======== Article ========

Agreed. Men can choose to live with integrity. Unfortunately, many do not.

Calling some men "gems" for not doing this I think misses the issue.

I think you are misconstruing what I'm saying. I'm calling some men gems who don't use women for sex or mislead them into thinking that they want a relationship when they really don't. I'm calling some men gems who don't hold women to a higher standard of behavior than they hold for themselves. I'm calling some men gems who are selective with who they offer their body to, and don't consider sex to be meaningless. I consider those types of men gems. If you don't wish to agree with that, I won't lose any sleep over it. :laugh:

I'm about to use an extreme analogy but keep in mind that i'm not calling you a biggot and am just trying to illustrate a point:

 

If you live in the South (as I have), you see a lot of racism. In particularly, you see a lot of white people who hold disparaging views on blacks but don't think they're racist. You'll meet those who say, "most black people are lazy" or "most black people are cheap." Often these people are very quick to point out the one or two "gems" they know who don't fit the stereotype. They'll say that they wish more blacks could be hard working like they're friend. What's interesting is that these people don't realize that they're still racist and that their black friend would likely not want to talk to them had they heard their comments.

 

I know a lot of guys who have a double standard when it comes to sex but I know a lot of guys who don't. When I hear the former saying bad things about women who sleep around I call them on it or a discontinue their company. I don't want to pardon them by calling them "most men" and I don't want to have to prove that I'm not one of them just because I have a penis.

========

→ Set tasks
#1 Sum up the discussion in two sentences.
#2 Print the discussion word for word, from "I'm about to" up to and including "heard their comments.".

======== Data extract ========

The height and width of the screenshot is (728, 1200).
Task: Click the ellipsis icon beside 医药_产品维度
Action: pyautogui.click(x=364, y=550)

========
======== Data extract ========

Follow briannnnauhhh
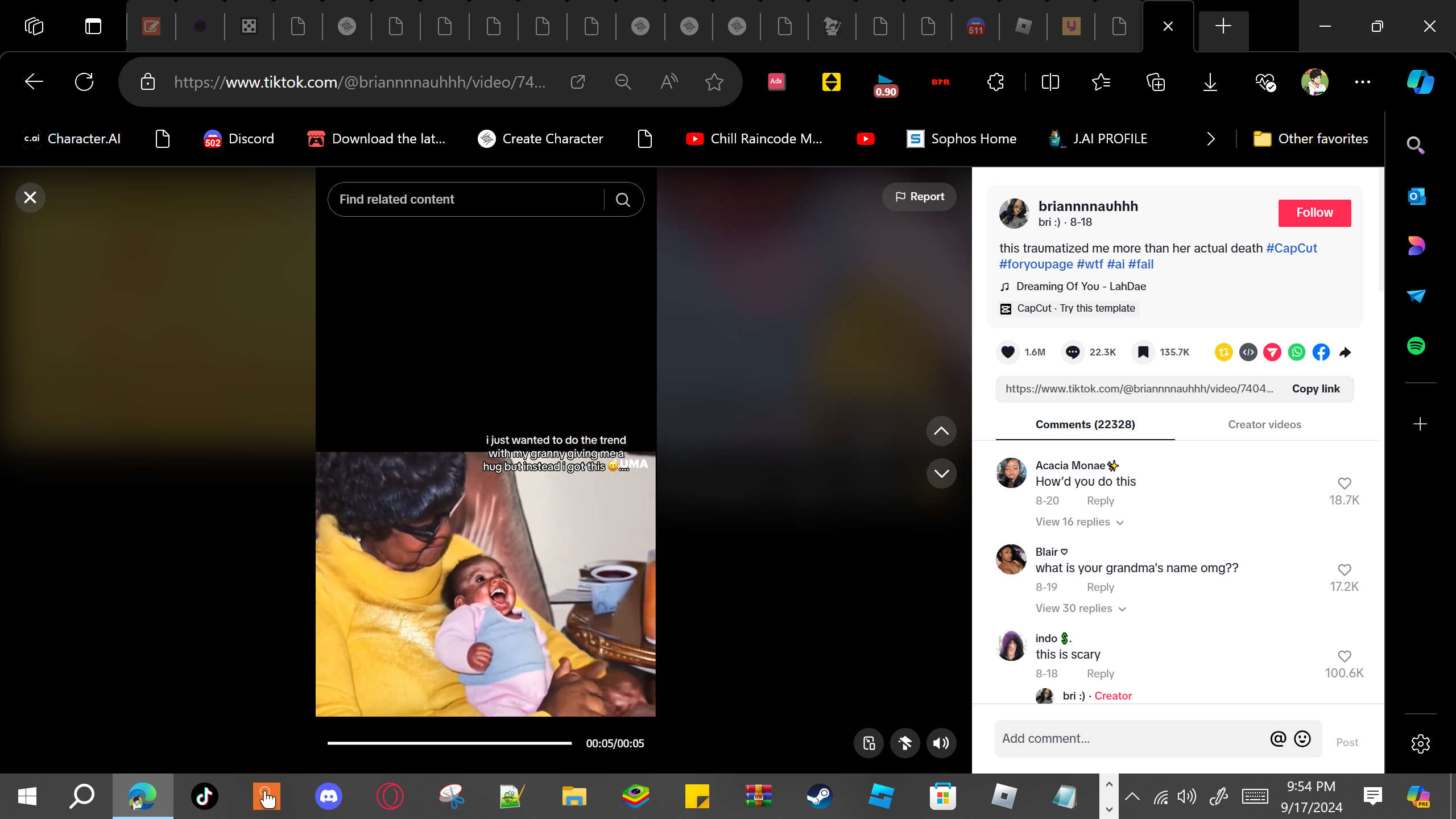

========

→ Solutions to each task
#1 One writer calls some men "gems" when they don't use women for sex or mislead them about wanting a relationship, don't hold women to a higher standard than themselves, and don't treat sex as meaningless. Another writer answers with an analogy to white people in the South who point to one or two black "gems" while still holding racist views, and says they would rather call out men with a double standard about sex than excuse them as "most men."

#2
I'm about to use an extreme analogy but keep in mind that i'm not calling you a biggot and am just trying to illustrate a point:

 

If you live in the South (as I have), you see a lot of racism. In particularly, you see a lot of white people who hold disparaging views on blacks but don't think they're racist. You'll meet those who say, "most black people are lazy" or "most black people are cheap." Often these people are very quick to point out the one or two "gems" they know who don't fit the stereotype. They'll say that they wish more blacks could be hard working like they're friend. What's interesting is that these people don't realize that they're still racist and that their black friend would likely not want to talk to them had they heard their comments.